Task requirements:
Below is a listing; retype exactly the lines between the one containing "Task: Select the '3. app v2.0.0升级成功' label" and the one containing "The width and", inclusive, minus the pictures.

Exercise data:
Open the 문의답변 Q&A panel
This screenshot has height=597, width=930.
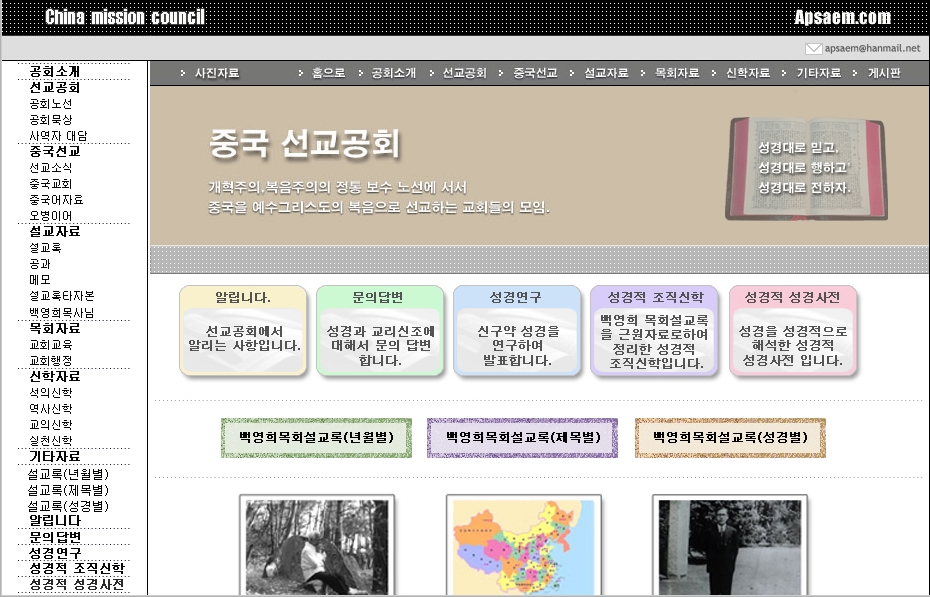(x=380, y=331)
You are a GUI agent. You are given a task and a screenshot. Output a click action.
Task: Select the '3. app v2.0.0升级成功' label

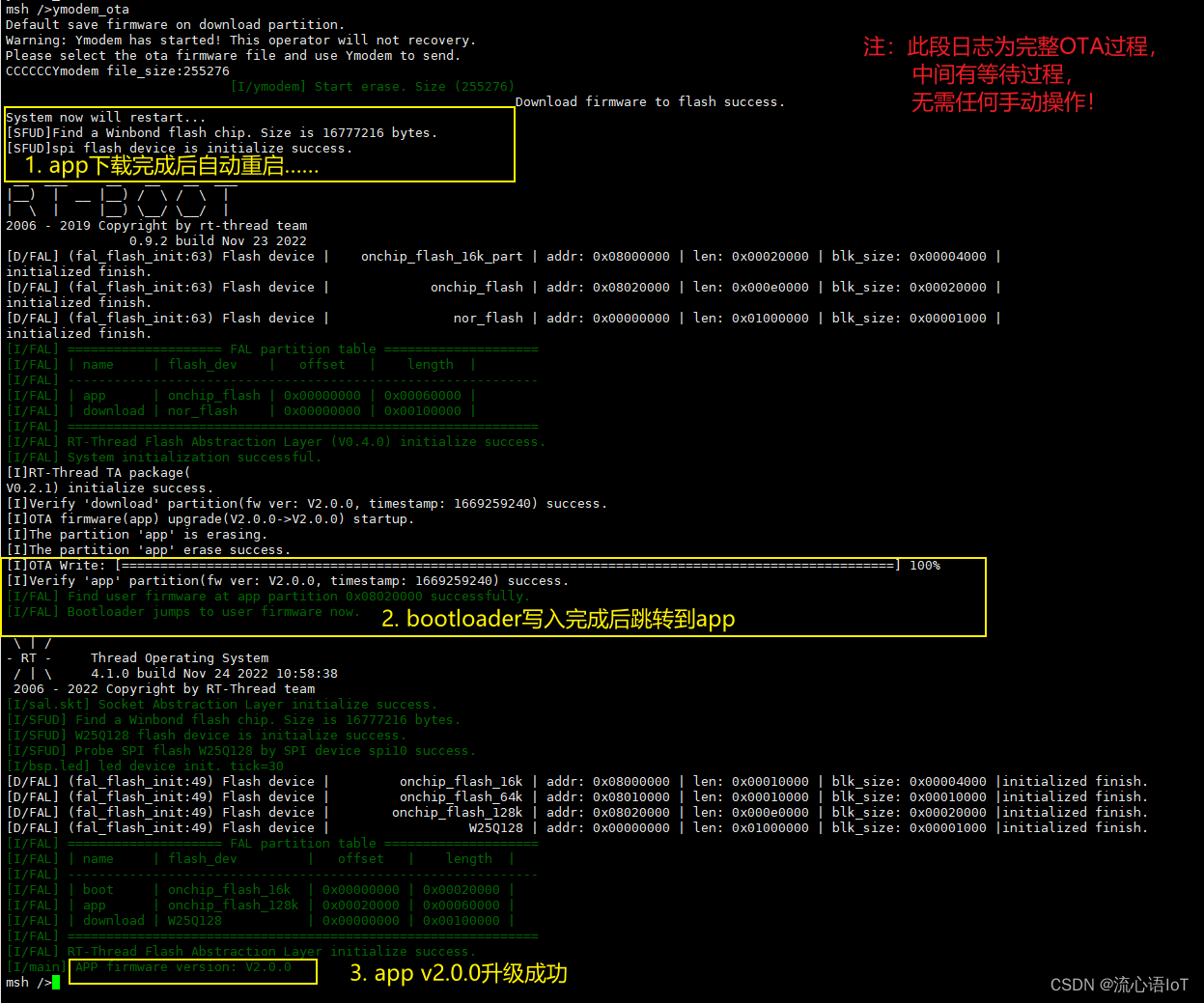click(x=459, y=972)
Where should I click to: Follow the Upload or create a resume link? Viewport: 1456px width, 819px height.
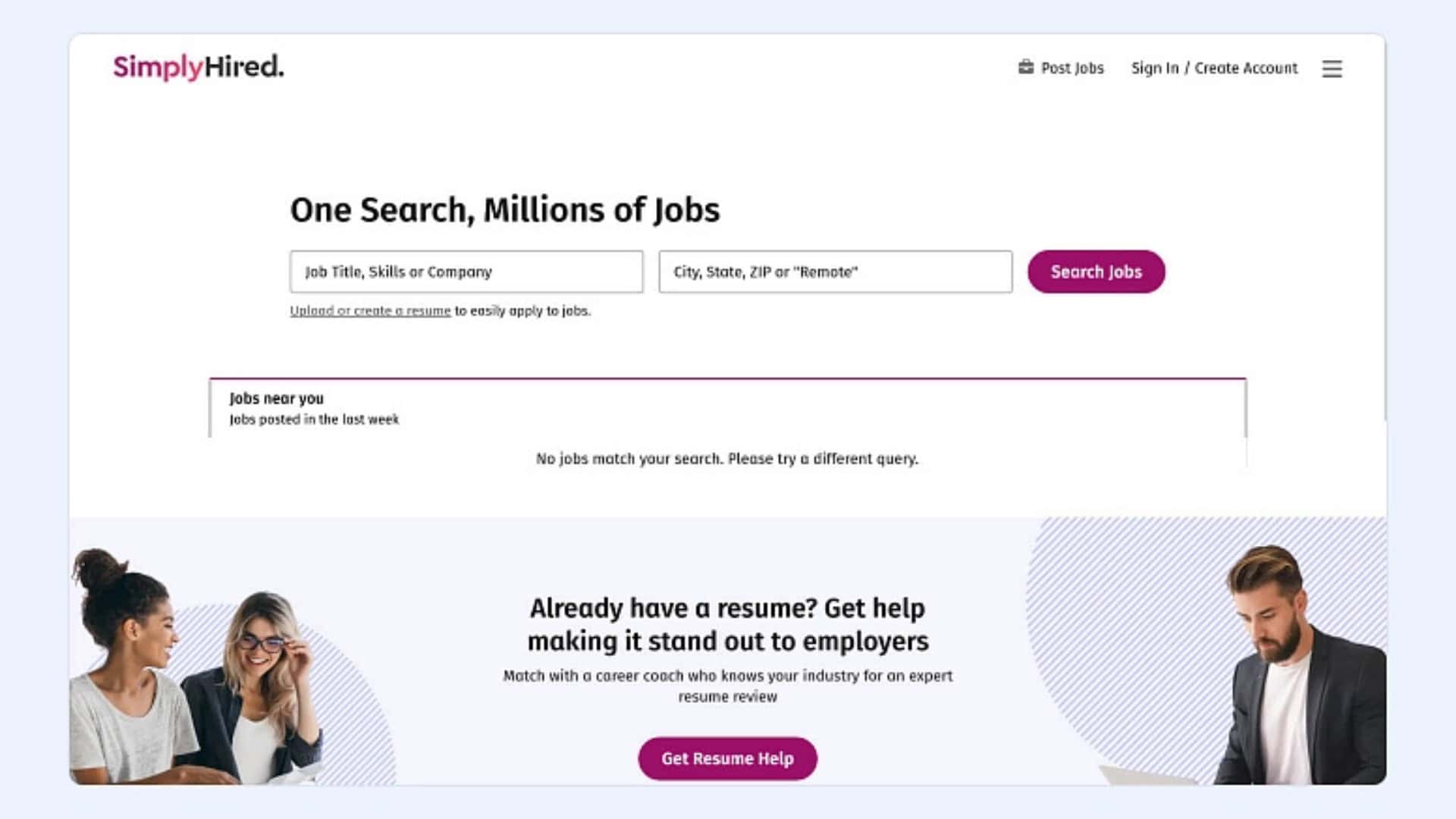370,311
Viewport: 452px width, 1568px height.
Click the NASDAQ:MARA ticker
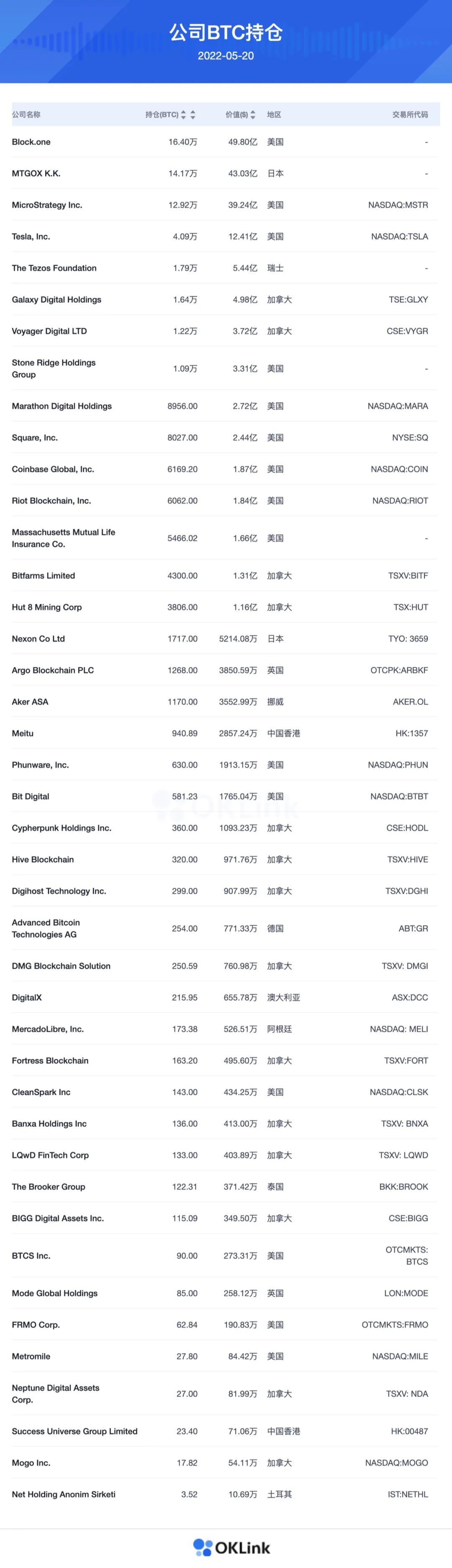point(397,406)
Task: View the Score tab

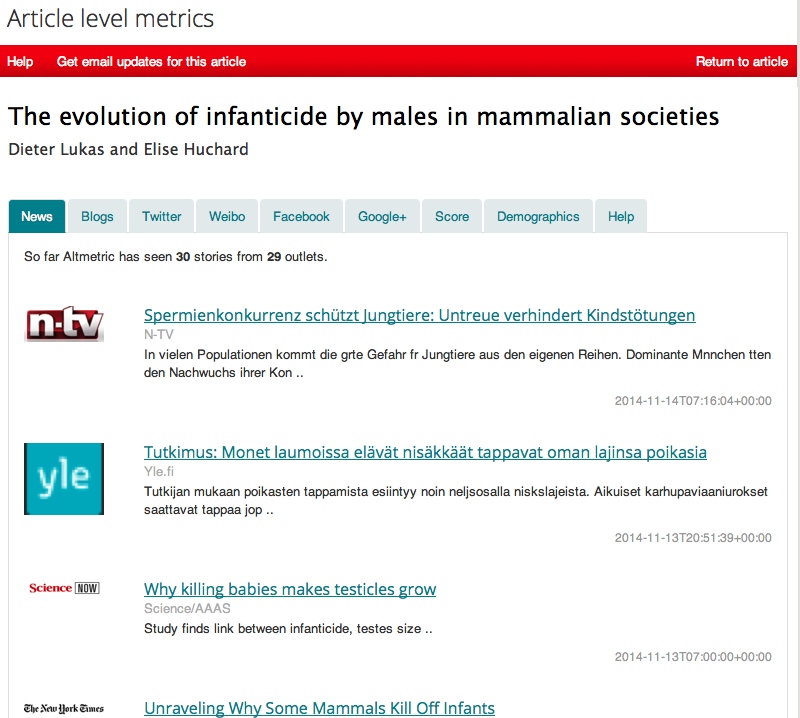Action: 452,216
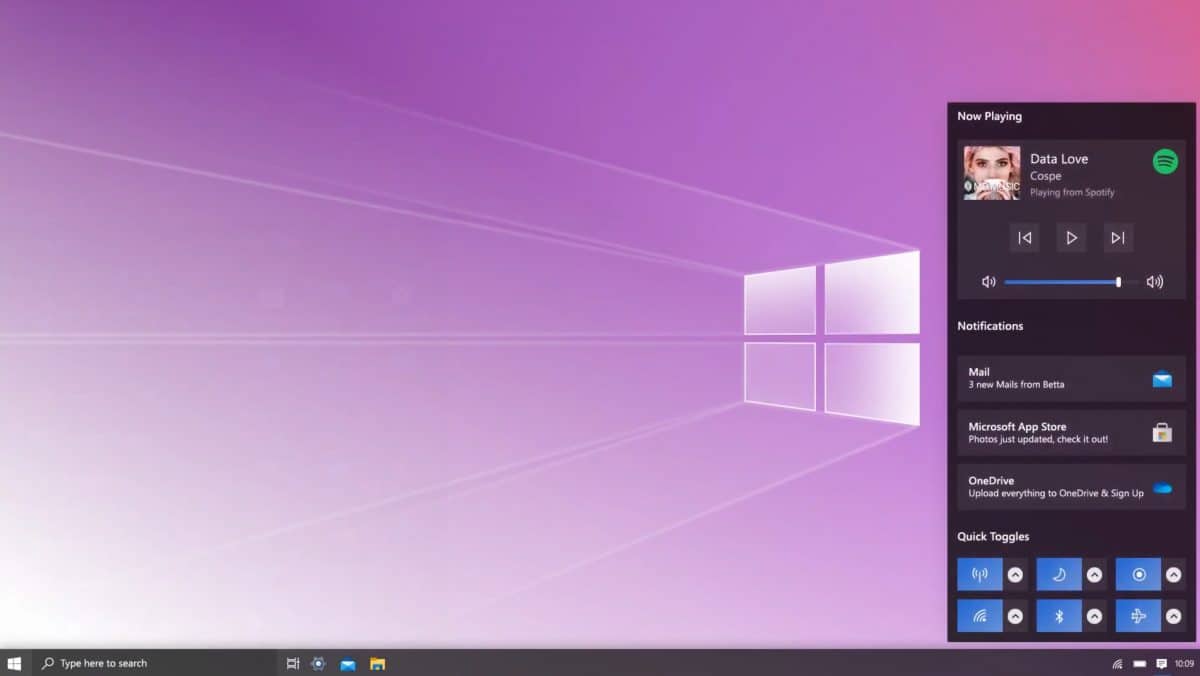Open the notification center from system tray
Image resolution: width=1200 pixels, height=676 pixels.
[x=1161, y=663]
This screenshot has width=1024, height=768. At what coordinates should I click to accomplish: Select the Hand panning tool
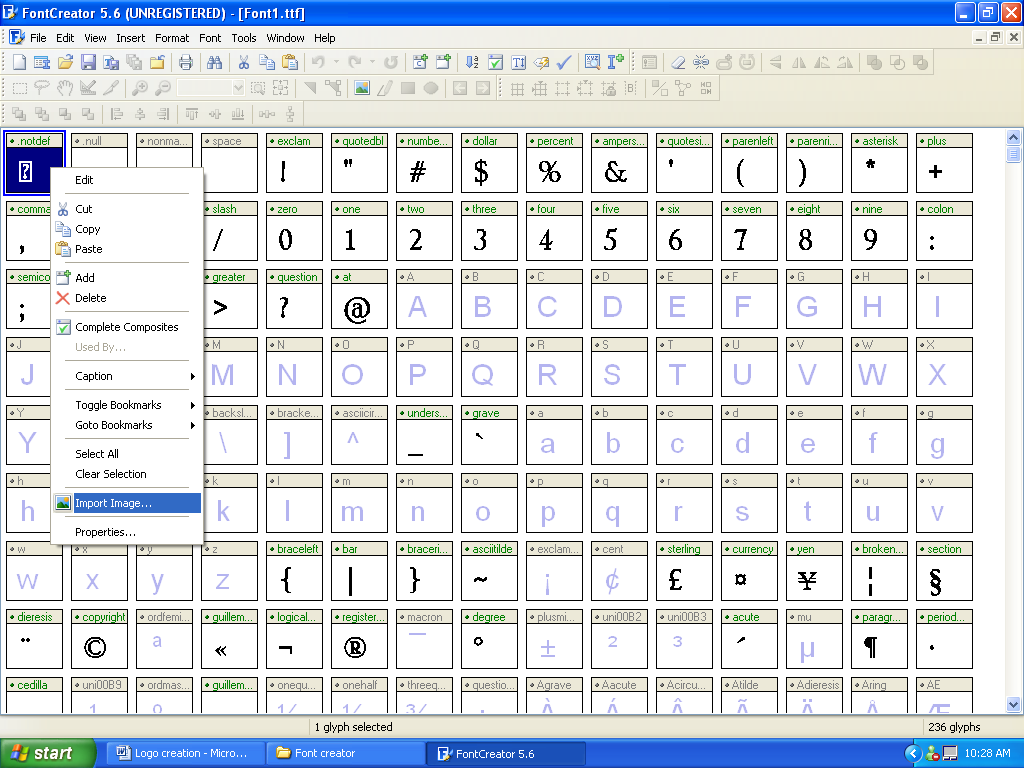tap(65, 88)
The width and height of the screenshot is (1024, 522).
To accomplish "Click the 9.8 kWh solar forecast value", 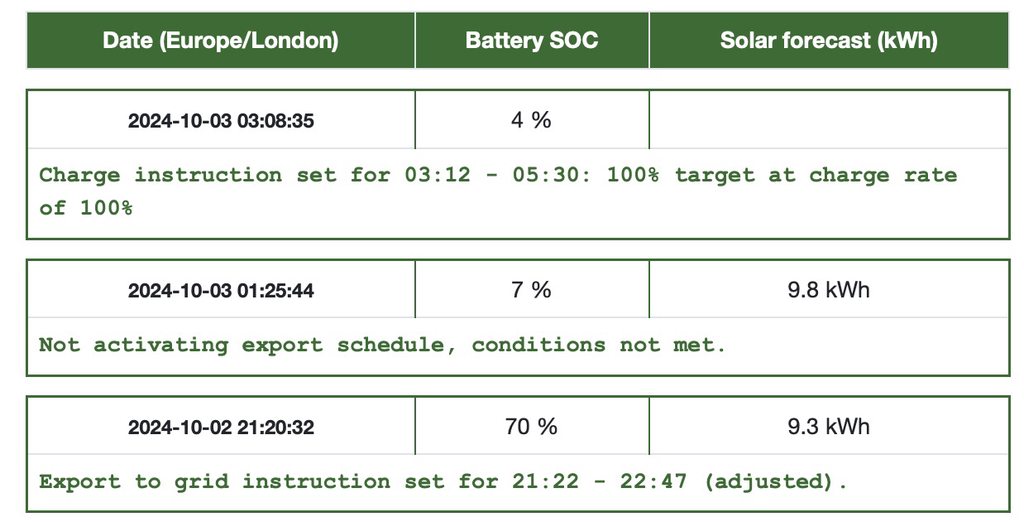I will (828, 291).
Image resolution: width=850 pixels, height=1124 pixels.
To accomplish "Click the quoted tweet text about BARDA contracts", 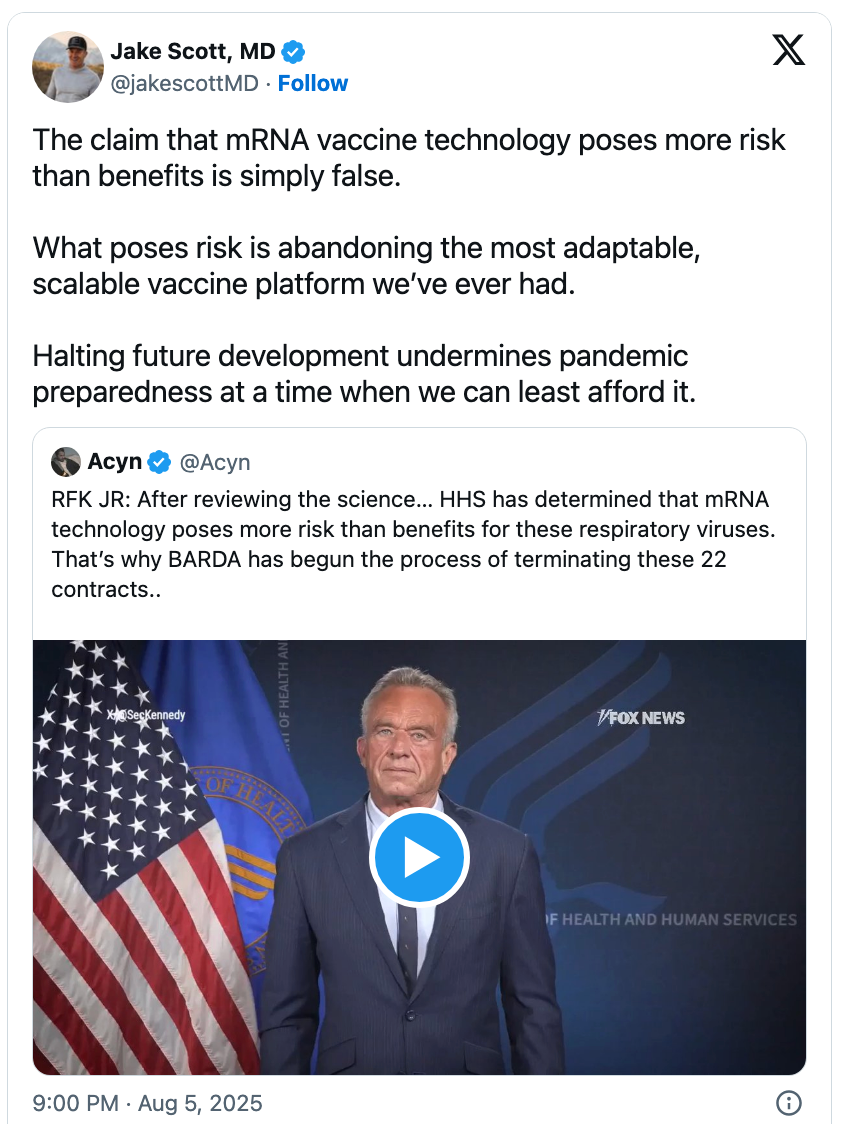I will (410, 544).
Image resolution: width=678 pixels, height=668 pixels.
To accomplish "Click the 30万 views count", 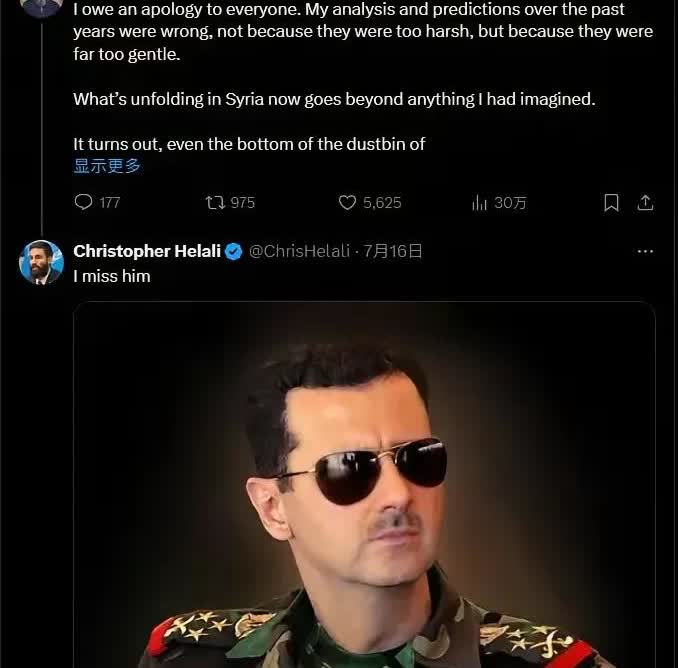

Answer box:
Task: Select the '3. app v2.0.0升级成功' label

click(x=459, y=972)
Where should I click to: Follow the Upload or create a resume link? Viewport: 1456px width, 819px height.
370,311
Viewport: 452px width, 1568px height.
Click the NASDAQ:MARA ticker
point(397,406)
Task: View the Score tab

Action: 452,216
Open the notification center from system tray
Image resolution: width=1200 pixels, height=676 pixels.
[x=1161, y=663]
This screenshot has width=1024, height=768. At what coordinates should I click to accomplish: Select the Hand panning tool
tap(65, 88)
The width and height of the screenshot is (1024, 522).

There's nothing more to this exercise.